数一数下列条目中含有字符串“Task”的行有几行？只回答数字。

#### 所给资料

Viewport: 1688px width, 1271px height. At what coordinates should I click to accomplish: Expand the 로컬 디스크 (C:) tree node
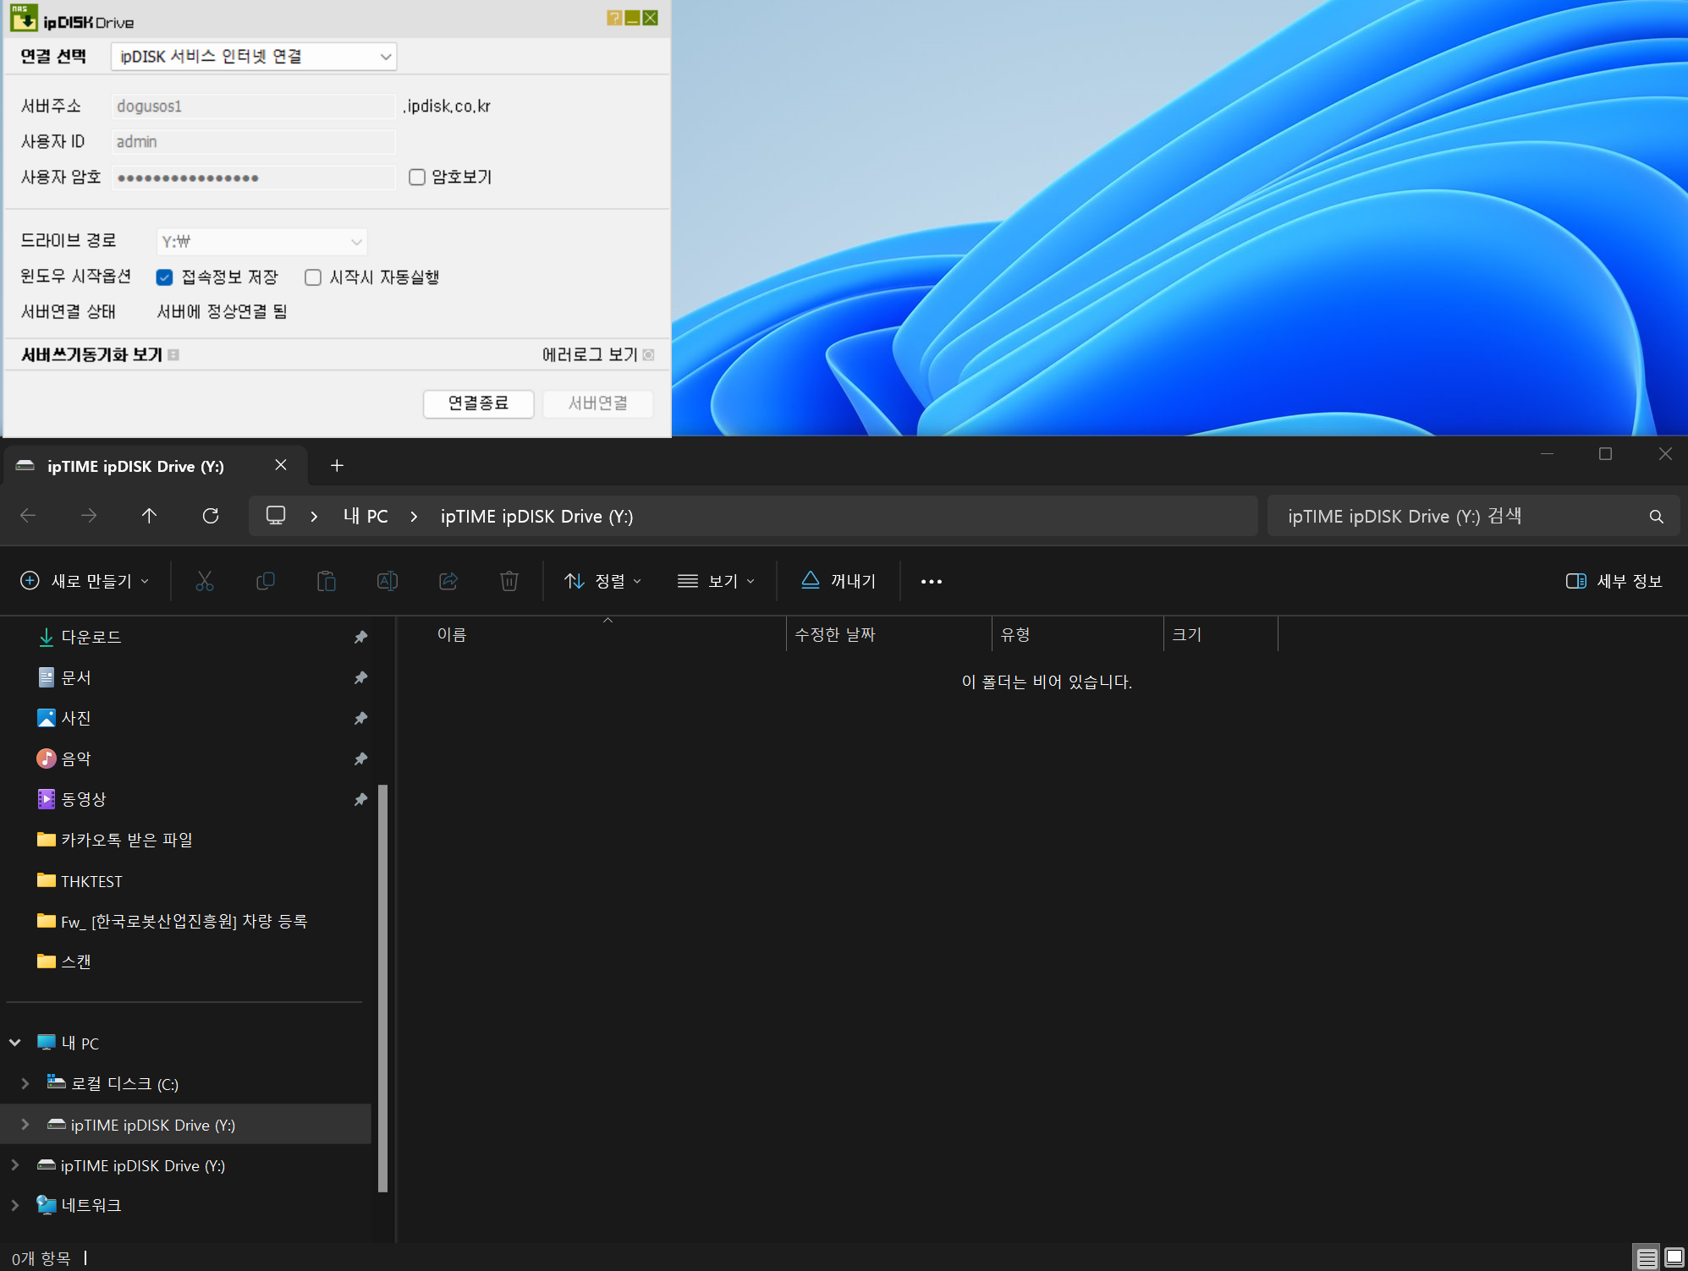(25, 1083)
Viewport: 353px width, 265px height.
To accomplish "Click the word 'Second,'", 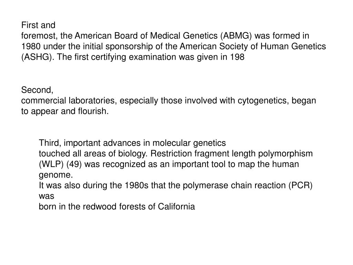I will (37, 90).
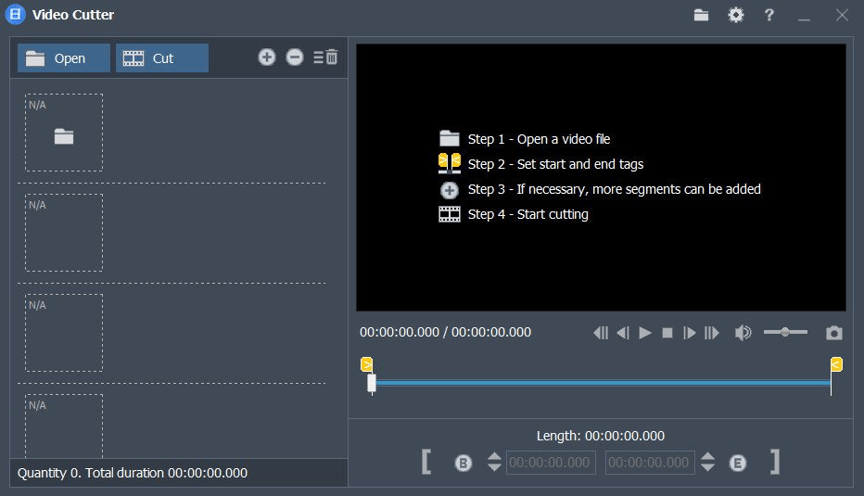Screen dimensions: 864x496
Task: Add a new segment with plus icon
Action: pyautogui.click(x=267, y=57)
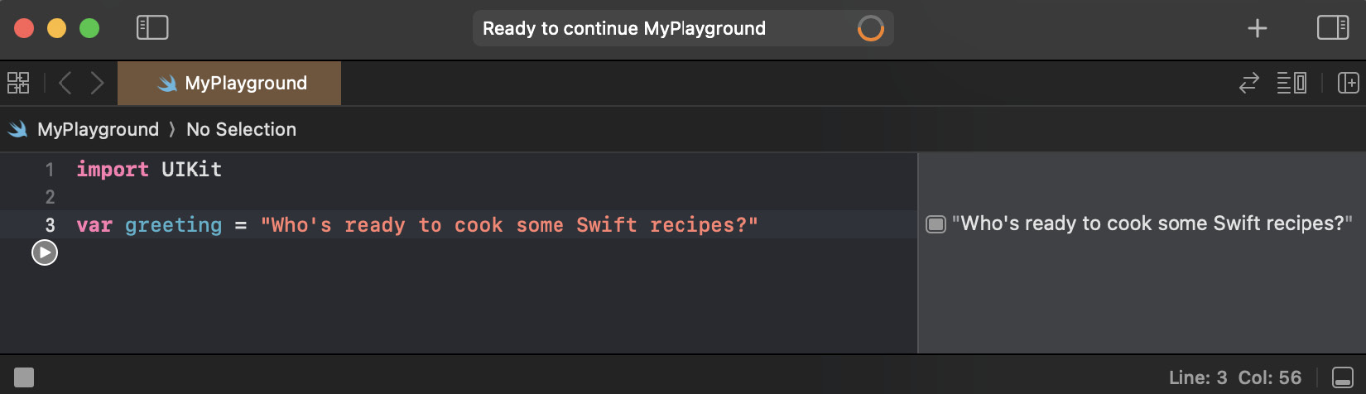The width and height of the screenshot is (1366, 394).
Task: Open the related items grid menu
Action: [x=18, y=83]
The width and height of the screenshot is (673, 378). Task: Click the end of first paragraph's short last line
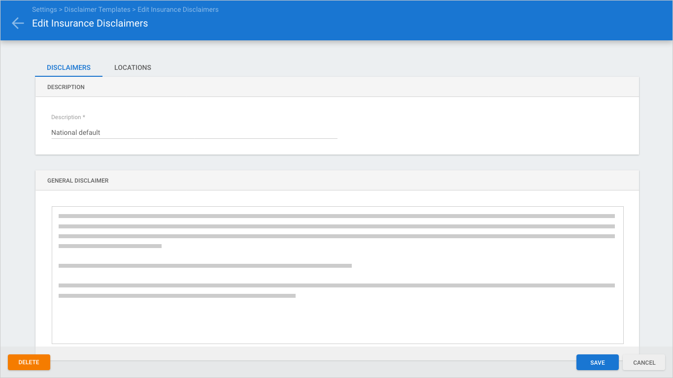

########

#### [本题作答]
3